Who Needs a Safety Program?
Any company that has hazards—such as electrical, chemical, airborne, or bloodborne—is required by OSHA to create a safety plan. The safety plan must be updated once per year.
“Today, every business in the world has hazards,” said Tom Smith, Director of Safety Consulting and Training for IBT, and a specialist on OSHA training requirements.
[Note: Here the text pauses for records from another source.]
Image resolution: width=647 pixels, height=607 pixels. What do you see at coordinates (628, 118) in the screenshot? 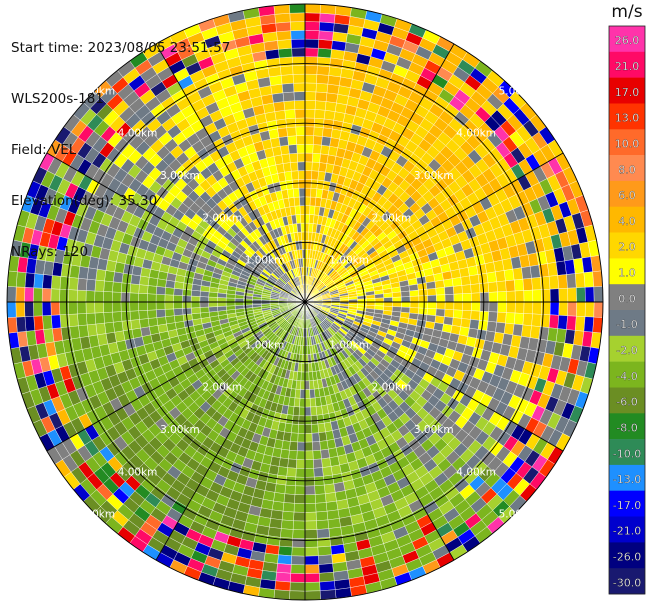
I see `colorbar-tick-label: 13.0` at bounding box center [628, 118].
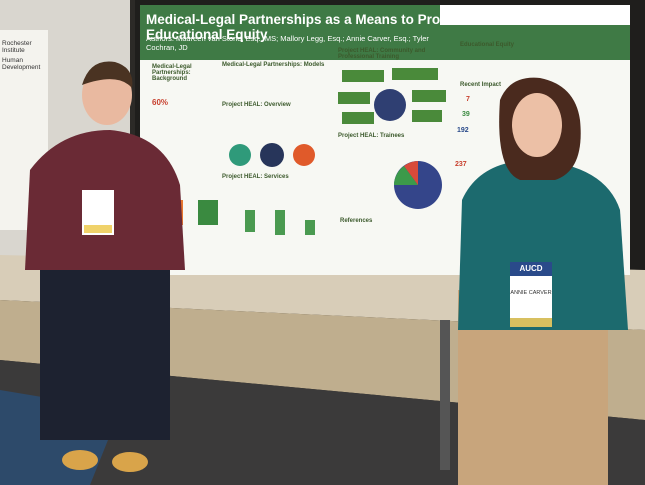 This screenshot has height=485, width=645. I want to click on section-heading: Recent Impact, so click(481, 85).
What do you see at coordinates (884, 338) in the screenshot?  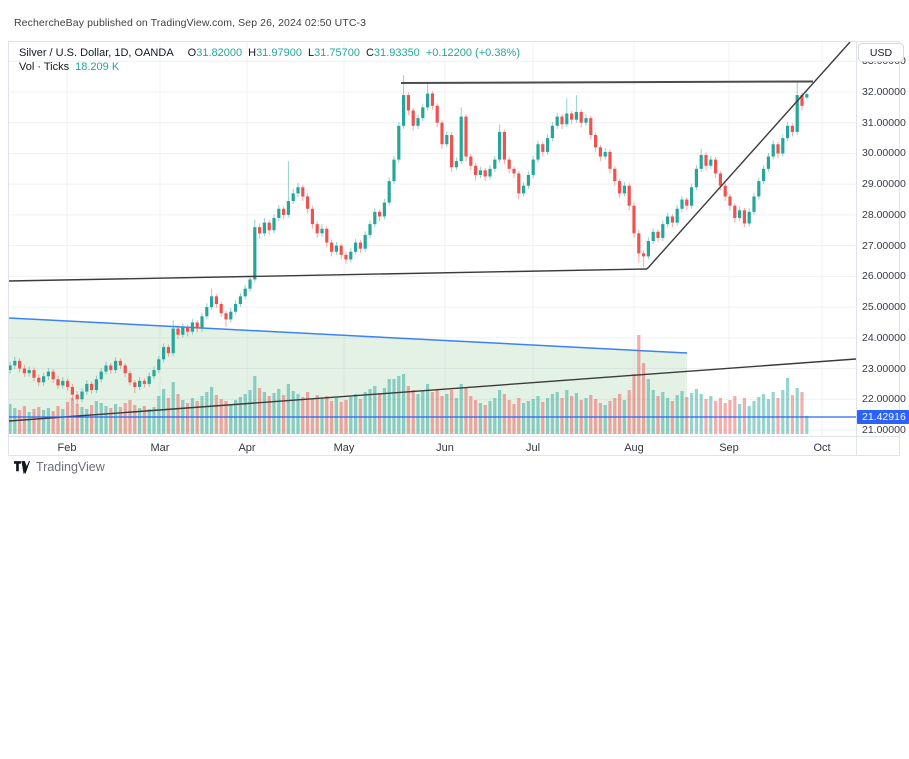 I see `price-tick-label: 24.00000` at bounding box center [884, 338].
He frequently conducts safety training for IBT customers, and provides consultation on their safety programs, helping them to identify gaps in their safety measures and making their training more interactive.
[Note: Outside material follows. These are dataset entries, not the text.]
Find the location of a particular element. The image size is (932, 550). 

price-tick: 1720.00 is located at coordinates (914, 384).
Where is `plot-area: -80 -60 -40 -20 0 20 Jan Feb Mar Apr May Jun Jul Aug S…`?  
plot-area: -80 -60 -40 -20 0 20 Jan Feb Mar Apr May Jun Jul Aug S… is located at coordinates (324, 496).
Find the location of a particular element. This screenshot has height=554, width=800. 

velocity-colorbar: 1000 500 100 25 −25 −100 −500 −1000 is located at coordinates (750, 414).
“At a minimum, all employees need to be aware of the hazards and how to deal with them,” Smith said.
Faultless Starch/Bon Ami Updates Safety Programs Regularly
Maria Butkovich, Safety Health and Environmental Engineer for Faultless Starch/Bon Ami Company, has worked with Smith’s team since 2002. They routinely hire IBT to do safety compliance audits, employee training, occupational exposure monitoring, and general safety program review.
Butkovich said that the training and consulting they have received from Smith’s team has helped them to reduce their overall number of injuries and incidents.
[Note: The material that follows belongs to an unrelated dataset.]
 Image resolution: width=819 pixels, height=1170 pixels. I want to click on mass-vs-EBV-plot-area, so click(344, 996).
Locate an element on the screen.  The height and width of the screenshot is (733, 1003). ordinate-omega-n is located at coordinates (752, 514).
“Getting our safety training and safety program consultation from IBT has been a huge help for us,” Butkovich said. “It has really improved the safety performance and compliance in our plant in Kansas City, and has made everyone more knowledgeable.”
Smith said that the regulations work. “Work environments are much safer overall today than they were before OSHA,” he said. “Companies with safety programs have fewer illnesses and injuries.” In fact, in the four decades since the Occupational Safety and Health Act (OSHA) was signed into law, workplace deaths, injuries, and illnesses have been reduced by more than 60%.
However, many company owners hesitate to start an official safety program, fearing it will be a large expense that won’t bring a good return. In reality, Smith said, owners see payback almost immediately.
“Businesses that maintain an updated safety program not only have lower worker’s comp rates, they also have a lower risk of lawsuits and fines from OSHA,” he said.
Popular Safety Training
Smith said that the most popular safety hazard training requested from IBT includes:
- Respiratory Protection
- Hazard Communication
- Bloodborne Pathogens
- Arc Flash Hazard
- Permit-Required Confined Spaces
Updating Your Safety Program
Smith also recommends updating your safety program after the New Year’s holiday every January. He suggests that companies ask themselves 4 questions:
- Is management committed to a safe and healthy work environment? If not, then what needs to be done?
- Have any new hazards arisen at your worksite in the past year? Have you added these to your safety program?
- Do your employees follow OSHA’s recommended hierarchy of: engineering controls, administrative controls, and personal protective equipment?
- Does your training program follow OSHA’s 7-step training model?
“The bottom line is, OSHA can issue a citation and a fine you if you do not have documented safety training for your employees,” Smith said. “Both the hassle and expense can be eliminated by an effective review of your safety program.”